When my son was 18 months old, he first noticed my holsterd gun after I got home from a day of hunting. I explained what it was and offered the generic explanation "I use it to catch pigs for dinner". He accepted that explanation and somehow remembered it. One day just after his 2nd birthday, I took him with me to my military unit when I went to pick up some paperwork. He saw one of the Security Police Officers in uniform and noticed his sidearm. Knowing that the officer was "daddy's friend", he walked up to the officer and asked him if he used the sidearm to "catch pigs". My buddy, not knowing what he was taliking about (and not being around children himself) said something like "No, perps shoot at us pigs, I use this to catch perps." My son asked me what a "perp" was. When we got home, I explained what a "perp" or "bad guy" was and explained that police officers are sometimes called "pigs" by bad guys. He seemed to understand and he asked "You're not a bad guy right?" I assured him that I was a "good guy" and that I catch "bad guys". Around the time he turned 3 years old, he was playing with water guns with his cousins. I told him that he wasn't allowed to play with the "guns", but he could play with the other things like the banana, boat or camera that shot water. He asked "why?" and I asked him "Are your cousins bad guys?" He shook his head and said "No, I don't want to shoot my cousins" (remembering what the pig looked like when I brought it home from the field). A few days later we were in a toy store and he saw an inexpensive airsoft gun that resembeled my G 23. He asked if he could have it, and I agreed but cautioned him that he would have to treat it like daddy treats his guns. He agreed, so I bough him the airsoft pistol. I set up targets for him and taught him about "safe direction" and proper firearms handling. When we wer done, I had him put the airsof gun away in his own "safe" (one of my old Pelican cases without the foam). I had it set up next to daddy's gun safe, so he knows where the guns should go. He locked it up with his lock and keys and daddy secured the other lock point with a cable tie (in case he has any ideas). The deal is that he can use the gun only when an adult gives him permission. He goes "shooting" with his airsoft a couple times each week. His "ammo" gets stored in an ammo can that I gave him (it's painted to his liking so it won't get confused with daddy's stuff).
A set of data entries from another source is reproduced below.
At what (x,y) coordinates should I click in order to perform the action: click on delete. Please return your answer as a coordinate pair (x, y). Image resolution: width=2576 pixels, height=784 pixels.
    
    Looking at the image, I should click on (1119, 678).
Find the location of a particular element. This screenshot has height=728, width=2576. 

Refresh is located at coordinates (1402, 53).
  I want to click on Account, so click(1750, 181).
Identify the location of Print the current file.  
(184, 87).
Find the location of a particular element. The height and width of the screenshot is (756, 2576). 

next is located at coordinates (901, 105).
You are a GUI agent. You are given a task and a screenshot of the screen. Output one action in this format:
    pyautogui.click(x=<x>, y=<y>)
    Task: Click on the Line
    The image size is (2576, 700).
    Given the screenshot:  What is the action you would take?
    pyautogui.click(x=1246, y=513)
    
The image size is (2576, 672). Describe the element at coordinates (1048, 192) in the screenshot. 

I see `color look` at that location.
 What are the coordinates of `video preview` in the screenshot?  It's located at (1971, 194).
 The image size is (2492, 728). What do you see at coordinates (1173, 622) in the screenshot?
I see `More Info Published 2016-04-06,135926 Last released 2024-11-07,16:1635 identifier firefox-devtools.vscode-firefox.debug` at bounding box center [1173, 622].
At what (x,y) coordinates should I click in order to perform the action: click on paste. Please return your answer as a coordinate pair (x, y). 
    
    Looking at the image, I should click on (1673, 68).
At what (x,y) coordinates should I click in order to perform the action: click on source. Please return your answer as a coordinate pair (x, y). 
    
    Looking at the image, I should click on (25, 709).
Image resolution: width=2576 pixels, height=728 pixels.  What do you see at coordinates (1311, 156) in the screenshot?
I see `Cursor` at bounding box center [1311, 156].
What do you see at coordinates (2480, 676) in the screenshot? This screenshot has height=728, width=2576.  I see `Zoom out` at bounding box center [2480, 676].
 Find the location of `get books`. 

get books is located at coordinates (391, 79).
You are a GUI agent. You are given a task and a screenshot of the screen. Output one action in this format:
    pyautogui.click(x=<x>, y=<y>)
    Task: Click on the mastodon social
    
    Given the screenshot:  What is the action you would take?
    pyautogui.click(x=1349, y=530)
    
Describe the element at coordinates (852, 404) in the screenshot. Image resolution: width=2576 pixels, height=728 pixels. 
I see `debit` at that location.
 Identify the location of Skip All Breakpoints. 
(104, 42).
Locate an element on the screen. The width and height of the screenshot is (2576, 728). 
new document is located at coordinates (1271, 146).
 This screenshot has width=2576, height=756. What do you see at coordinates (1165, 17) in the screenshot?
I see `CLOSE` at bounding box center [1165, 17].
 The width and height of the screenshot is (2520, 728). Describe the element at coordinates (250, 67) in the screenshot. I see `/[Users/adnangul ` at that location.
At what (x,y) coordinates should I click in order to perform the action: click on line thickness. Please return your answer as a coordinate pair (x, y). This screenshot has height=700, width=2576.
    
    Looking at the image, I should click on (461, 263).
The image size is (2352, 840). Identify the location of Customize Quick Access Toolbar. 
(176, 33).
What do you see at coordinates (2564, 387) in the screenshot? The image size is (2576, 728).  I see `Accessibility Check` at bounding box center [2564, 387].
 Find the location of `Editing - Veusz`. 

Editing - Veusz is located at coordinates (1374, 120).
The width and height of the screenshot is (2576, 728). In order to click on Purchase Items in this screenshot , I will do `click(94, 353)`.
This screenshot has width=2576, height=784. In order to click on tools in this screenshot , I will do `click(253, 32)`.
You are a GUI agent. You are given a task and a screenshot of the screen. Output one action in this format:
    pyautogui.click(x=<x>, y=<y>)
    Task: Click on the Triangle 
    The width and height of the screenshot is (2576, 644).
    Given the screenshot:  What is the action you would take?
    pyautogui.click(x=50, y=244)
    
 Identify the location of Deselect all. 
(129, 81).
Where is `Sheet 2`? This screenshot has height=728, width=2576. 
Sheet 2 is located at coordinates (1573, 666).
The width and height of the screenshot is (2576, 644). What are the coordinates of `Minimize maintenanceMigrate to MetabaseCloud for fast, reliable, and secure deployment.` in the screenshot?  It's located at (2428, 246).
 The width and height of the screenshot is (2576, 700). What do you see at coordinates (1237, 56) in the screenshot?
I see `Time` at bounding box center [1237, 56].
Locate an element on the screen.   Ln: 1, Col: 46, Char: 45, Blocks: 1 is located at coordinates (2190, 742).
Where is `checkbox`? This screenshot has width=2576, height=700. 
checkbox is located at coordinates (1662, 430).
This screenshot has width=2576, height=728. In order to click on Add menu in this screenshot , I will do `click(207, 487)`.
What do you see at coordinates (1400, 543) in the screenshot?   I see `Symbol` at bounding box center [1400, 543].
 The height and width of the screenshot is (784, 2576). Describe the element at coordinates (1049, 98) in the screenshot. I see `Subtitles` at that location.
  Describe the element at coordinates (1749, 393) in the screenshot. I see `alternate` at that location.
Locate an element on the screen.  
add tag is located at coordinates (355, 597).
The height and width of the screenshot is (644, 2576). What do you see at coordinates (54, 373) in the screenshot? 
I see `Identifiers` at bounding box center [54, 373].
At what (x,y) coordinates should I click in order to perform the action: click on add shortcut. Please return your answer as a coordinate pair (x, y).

A couple of months after his 4th birthday he asked if he could go shooting with me. I consulted a bunch of other NRA instructors I teach with. The main concerns were "can he safely handle the pistol" (pointed down range, etc) and "can he pull the trigger". I cleared my G 23 and set up a safe area in my home see if he could pull the trigger. I demonstrated, then had him try. After some minor corrections, he was able to pull the trigger and remember "safe direction". After several pulls of the trigger (forgot to take out the NY trigger spring) :blink: I was convinced that he would be able to safely handle the firearm (under close supervision of course). A week later we had an instructor meeting and a "free range" day following the meeting. He had fun shooting the steel pig and steel duck targets. I had him shooting my G 23 with my Advantage Arms .22 conversion kit. Even with the 8 lb trigger pull, he had no problem. After shooting 100 rounds or so, he told me he was done shooting, and told me that he wanted to watch me shoot. I had him sit in his folding chair and he enjoyed watching me shoot 100 rounds or so and especially enjoyed when I missed the target. :haha:

When we see someting on televison we discuss what's going on. Sometimes he'll ask me about it, other times I'll bring it up. Most of the time he has the correct answer. :biggrin: He's asking to go to the range again. We've got another meeting in mid December. It should be fun.



gf
 

wifeypooandmom

New member
That is an awesome job. Just posted about my lil guy 5, no concept as hard as we try. I think a gun case might help him understand.